Gereon Janzing, geobotánico y etnobotánico
Gereon Janzing, geobotánico y etnobotánico

Melken

Die Theorie des Melkens ist relativ einfach, aber man muss es in der Praxis lernen.

Bevor sie gemelken wird, muss die Ziege, die Kuh, das Schaf, die Stute oder was auch immer gebären. In den ersten Tagen nach er Geburt gibt sie Milch einer besonderen Zusammensetzung, die Kolostral- oder Biestmilch (auch: das Kolostrum), die normalerweise nicht für den menschlichen Konsum verwendet wird.

Im Allgemeinen milkt man zweimal am Tag, immer etwa zur gleichen Zeit. Wenn eine Ziege oder ein Schaf Junge hat und sie stillt, kann es reichen, einmal am Tag zu melken, aber es empfiehlt sich, regelmäßig zu melken, damit sie nicht mit der Milchproduktion nachlässt und dass sie, insbesondere wenn sie jung ist, sich daran gewöhnt.

Wir beginnen mit sauberen und trockenen Händen. Vor dem Melken muss das Euter massiert werden, damit die Milch hinunterfließt. Gleichzeitig reinigen wir das Euter trocken.

Danach beginnt man mit dem Melken.
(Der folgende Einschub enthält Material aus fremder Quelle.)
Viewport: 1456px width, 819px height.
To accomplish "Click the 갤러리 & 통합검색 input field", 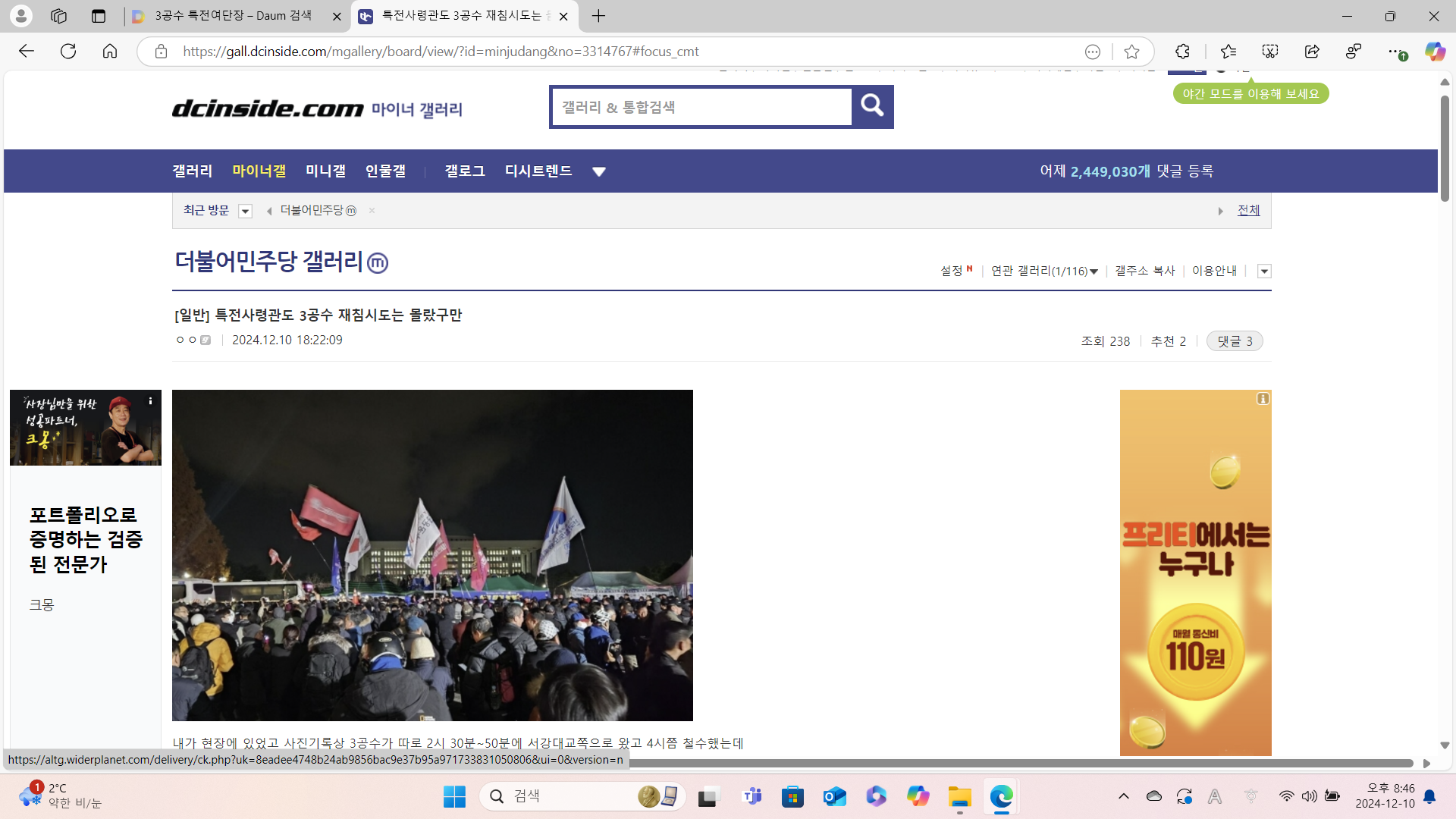I will click(701, 107).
Mit den Zeigefingern schließen wir den oberen Teil der Zitzen wie einen Sahnesack und drücken mit den anderen Fingern die Milch nach unten, wo wir sie in einem Behälter auffangen, gewöhnlich einem Eimer.

Wenn wir Kühe melken, müssen wir von Zeit zu Zeit zwischen den vorderen und den hinteren Zitzen wechseln, da sie vier haben. Ziegen und Schafe haben nur zwei. Am Ende müssen wir weiter massieren, bis keine Milch mehr in die Zitzen fließt.
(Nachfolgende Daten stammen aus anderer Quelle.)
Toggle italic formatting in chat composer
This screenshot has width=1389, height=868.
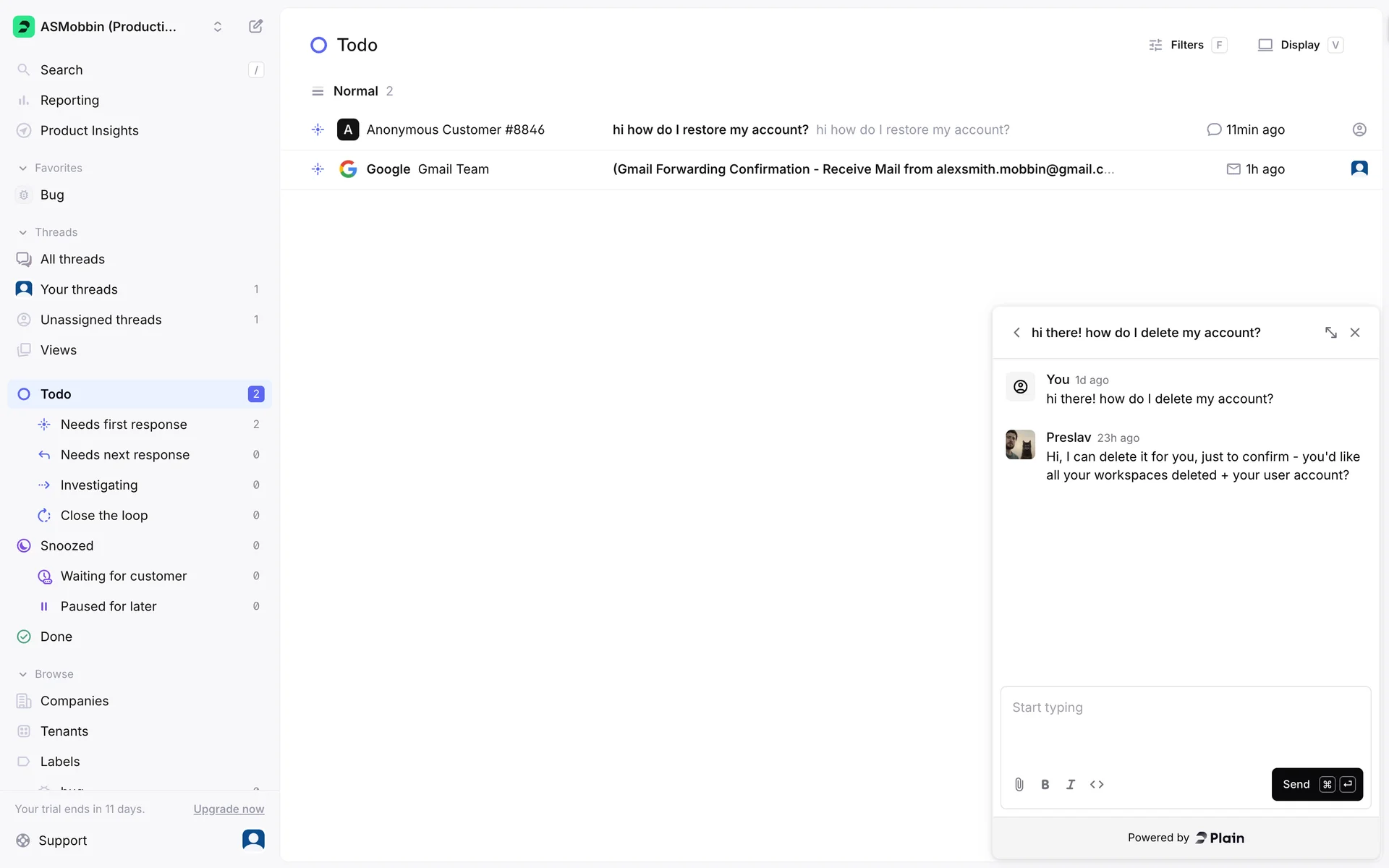1071,784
Vor Gebrauch muss die Milch durch einen Filter fließen oder für den Hausgebrauch zumindest durch ein Sieb.

Eines Tages entdeckten unsere Schweine, wie man die Kühe der Nachbarn milkt, ohne dass es iohnen jemand gezeigt hätte. (Wir tränkten sie mit saurer Molke, aber nicht mit Milch.)